→ **The problem**: Exactly as written, transcribe the lines that run from the one containing "The height and width of the screenshot is (476, 1296)." to the end of the records below.

════════════════════

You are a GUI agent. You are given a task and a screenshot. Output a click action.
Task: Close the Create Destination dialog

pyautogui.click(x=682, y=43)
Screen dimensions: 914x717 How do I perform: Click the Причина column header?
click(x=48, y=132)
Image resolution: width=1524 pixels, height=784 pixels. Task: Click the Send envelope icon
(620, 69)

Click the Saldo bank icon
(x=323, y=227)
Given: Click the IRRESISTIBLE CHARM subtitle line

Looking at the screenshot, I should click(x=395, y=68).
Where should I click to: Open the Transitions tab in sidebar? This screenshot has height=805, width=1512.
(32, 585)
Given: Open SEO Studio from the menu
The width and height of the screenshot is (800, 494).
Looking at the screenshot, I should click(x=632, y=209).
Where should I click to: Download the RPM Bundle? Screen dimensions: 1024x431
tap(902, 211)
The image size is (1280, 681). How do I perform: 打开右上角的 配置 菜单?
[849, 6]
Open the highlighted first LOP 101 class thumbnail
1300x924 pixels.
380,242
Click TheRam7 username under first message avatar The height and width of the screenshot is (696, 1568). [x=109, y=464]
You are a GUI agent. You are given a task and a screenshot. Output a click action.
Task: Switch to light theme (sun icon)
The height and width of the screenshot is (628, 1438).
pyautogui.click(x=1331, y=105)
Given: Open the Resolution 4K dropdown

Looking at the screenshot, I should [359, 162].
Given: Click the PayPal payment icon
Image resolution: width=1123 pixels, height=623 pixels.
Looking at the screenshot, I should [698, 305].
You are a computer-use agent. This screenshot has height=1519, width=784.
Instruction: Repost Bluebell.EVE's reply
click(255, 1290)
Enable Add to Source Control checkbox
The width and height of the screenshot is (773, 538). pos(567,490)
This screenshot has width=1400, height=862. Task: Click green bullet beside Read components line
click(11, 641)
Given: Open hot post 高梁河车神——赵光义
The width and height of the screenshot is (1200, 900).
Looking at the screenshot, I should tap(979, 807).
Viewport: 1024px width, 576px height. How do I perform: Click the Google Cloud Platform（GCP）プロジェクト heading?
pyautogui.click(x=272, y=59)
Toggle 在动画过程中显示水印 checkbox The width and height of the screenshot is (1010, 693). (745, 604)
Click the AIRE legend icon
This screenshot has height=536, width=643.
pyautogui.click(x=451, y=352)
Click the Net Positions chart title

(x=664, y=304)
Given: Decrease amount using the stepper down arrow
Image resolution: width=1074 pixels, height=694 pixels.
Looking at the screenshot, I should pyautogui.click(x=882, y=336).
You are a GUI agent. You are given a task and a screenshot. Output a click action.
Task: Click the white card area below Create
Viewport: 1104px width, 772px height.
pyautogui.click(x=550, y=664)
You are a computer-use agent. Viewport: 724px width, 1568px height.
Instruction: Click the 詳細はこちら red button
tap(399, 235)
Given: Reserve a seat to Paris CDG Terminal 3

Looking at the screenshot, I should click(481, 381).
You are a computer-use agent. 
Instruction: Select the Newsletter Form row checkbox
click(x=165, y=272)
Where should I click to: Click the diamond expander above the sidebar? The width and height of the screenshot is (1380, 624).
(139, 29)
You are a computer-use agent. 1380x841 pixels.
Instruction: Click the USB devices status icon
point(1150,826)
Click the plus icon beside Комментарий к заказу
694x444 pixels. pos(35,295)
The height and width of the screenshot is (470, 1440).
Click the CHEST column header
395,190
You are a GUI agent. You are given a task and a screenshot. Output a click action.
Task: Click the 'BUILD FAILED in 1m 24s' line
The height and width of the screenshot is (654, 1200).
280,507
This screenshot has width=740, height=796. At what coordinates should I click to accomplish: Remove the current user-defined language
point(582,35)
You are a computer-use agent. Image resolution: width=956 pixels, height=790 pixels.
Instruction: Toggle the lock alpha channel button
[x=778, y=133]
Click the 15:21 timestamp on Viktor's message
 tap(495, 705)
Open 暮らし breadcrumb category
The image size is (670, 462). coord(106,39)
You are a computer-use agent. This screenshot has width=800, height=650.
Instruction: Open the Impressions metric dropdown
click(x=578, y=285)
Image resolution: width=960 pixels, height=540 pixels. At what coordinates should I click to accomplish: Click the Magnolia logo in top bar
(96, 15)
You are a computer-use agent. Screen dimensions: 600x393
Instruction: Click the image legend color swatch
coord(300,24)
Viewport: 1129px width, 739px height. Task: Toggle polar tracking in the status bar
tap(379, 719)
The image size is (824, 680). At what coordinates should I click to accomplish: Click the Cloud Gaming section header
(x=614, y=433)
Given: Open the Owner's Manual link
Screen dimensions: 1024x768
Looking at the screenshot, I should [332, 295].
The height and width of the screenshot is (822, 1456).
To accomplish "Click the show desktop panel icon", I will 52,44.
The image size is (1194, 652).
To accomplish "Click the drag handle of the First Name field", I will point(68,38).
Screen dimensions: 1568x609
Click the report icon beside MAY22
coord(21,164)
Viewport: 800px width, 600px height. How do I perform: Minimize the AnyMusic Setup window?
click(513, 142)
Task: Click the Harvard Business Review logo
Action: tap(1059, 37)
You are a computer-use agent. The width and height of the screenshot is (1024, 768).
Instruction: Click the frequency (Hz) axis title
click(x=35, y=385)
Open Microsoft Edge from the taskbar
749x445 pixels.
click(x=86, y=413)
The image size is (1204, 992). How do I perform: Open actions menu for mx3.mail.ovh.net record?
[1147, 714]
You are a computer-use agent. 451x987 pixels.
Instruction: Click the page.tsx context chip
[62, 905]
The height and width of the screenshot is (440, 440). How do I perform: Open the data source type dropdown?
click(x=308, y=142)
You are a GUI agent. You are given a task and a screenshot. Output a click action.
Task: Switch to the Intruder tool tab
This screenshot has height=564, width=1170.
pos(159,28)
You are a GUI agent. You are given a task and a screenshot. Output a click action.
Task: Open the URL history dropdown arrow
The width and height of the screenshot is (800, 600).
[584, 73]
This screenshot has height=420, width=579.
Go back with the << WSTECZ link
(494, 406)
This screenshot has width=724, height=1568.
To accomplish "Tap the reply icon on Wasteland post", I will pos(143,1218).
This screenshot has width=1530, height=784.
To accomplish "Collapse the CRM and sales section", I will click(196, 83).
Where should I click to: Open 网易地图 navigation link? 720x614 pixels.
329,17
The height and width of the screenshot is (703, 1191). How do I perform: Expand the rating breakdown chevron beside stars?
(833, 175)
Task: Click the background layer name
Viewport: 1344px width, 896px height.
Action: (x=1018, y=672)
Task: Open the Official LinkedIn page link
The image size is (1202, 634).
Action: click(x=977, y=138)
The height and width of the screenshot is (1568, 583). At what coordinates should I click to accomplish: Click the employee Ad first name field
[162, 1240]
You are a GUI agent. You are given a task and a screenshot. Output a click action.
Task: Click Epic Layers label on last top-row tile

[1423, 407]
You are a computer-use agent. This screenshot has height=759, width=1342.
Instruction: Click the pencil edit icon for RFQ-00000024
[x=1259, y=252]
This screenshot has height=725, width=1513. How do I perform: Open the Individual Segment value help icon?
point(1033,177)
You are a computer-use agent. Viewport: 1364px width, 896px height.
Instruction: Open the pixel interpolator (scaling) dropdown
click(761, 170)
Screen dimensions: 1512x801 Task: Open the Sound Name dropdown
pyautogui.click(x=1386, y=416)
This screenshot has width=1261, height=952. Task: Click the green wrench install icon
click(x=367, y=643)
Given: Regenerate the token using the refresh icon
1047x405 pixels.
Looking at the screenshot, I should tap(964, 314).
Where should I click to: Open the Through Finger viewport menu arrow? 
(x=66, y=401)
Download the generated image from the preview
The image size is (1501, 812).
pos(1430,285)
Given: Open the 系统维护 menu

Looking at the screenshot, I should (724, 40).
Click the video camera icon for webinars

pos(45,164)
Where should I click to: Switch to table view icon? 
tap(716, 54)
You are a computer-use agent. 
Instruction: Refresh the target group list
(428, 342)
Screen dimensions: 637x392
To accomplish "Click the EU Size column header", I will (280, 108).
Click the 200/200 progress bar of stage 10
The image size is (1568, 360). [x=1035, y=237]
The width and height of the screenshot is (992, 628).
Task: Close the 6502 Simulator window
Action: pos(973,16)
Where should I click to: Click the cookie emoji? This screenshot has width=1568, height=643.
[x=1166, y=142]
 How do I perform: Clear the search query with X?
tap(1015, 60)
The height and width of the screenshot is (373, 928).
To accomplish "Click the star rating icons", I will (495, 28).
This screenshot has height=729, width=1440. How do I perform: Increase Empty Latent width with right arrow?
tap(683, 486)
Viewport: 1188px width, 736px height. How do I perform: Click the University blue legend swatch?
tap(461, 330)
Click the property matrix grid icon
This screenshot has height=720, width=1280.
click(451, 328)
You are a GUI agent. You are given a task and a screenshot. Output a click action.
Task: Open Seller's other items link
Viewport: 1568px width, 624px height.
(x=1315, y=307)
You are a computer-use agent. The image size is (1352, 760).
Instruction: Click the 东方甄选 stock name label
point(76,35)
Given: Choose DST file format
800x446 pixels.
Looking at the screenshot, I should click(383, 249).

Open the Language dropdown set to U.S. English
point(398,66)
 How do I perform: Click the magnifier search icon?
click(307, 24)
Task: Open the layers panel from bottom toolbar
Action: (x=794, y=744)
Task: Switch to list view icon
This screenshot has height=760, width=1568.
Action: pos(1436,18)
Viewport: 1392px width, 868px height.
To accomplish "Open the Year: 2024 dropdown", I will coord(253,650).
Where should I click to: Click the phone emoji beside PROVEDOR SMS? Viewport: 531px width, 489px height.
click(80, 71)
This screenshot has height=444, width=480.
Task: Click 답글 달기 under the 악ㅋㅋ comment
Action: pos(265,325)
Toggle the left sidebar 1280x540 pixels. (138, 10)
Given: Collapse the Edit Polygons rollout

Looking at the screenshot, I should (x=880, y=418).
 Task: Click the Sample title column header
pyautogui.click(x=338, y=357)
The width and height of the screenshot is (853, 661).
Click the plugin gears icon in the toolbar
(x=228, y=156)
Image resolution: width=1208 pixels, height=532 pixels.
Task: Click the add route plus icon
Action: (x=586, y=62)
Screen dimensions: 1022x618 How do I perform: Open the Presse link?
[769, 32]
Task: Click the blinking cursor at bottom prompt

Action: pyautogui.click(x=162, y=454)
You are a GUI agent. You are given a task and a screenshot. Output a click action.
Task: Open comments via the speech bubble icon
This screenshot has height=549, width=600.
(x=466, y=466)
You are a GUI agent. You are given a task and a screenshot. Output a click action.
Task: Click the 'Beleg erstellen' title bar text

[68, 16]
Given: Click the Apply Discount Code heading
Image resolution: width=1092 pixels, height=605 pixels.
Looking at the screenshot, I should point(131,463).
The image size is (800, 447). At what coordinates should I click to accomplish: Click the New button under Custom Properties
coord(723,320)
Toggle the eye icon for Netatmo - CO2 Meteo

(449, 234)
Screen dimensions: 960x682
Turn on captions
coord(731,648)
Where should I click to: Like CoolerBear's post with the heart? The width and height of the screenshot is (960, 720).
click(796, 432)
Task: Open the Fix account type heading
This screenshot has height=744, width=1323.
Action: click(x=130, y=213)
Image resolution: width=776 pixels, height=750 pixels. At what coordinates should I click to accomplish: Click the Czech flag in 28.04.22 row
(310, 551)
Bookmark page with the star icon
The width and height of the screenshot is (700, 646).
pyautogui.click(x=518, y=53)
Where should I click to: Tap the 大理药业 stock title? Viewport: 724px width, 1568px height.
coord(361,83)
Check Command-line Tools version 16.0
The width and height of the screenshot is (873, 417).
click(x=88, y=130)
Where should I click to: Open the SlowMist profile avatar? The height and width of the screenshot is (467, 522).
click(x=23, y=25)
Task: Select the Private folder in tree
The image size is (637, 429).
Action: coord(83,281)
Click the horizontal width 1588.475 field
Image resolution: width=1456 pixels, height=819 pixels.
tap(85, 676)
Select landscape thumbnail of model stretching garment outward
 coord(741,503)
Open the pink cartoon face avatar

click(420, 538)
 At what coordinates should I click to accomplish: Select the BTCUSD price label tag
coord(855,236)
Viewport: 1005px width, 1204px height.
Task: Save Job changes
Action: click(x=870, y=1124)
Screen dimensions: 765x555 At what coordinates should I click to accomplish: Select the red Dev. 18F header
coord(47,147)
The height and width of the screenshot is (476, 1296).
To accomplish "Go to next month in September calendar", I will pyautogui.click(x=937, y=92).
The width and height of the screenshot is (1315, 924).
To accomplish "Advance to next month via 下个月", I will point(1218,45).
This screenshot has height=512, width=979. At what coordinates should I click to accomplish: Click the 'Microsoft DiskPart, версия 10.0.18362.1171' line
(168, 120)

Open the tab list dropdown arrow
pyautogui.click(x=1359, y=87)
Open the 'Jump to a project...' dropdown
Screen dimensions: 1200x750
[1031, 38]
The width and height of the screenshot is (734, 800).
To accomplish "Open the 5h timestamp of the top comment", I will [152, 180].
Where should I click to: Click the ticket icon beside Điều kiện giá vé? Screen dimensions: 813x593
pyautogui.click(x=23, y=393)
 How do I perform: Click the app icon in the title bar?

════════════════════

→ **Answer to the exercise**:
The height and width of the screenshot is (476, 1296).
To accomplish "Go to next month in September calendar", I will pyautogui.click(x=937, y=92).
The width and height of the screenshot is (1315, 924).
To accomplish "Advance to next month via 下个月", I will point(1218,45).
This screenshot has height=512, width=979. At what coordinates should I click to accomplish: Click the 'Microsoft DiskPart, версия 10.0.18362.1171' line
(168, 120)

Open the tab list dropdown arrow
pyautogui.click(x=1359, y=87)
Open the 'Jump to a project...' dropdown
Screen dimensions: 1200x750
[1031, 38]
The width and height of the screenshot is (734, 800).
To accomplish "Open the 5h timestamp of the top comment", I will [152, 180].
Where should I click to: Click the ticket icon beside Điều kiện giá vé? Screen dimensions: 813x593
pyautogui.click(x=23, y=393)
 How do I perform: Click the app icon in the title bar?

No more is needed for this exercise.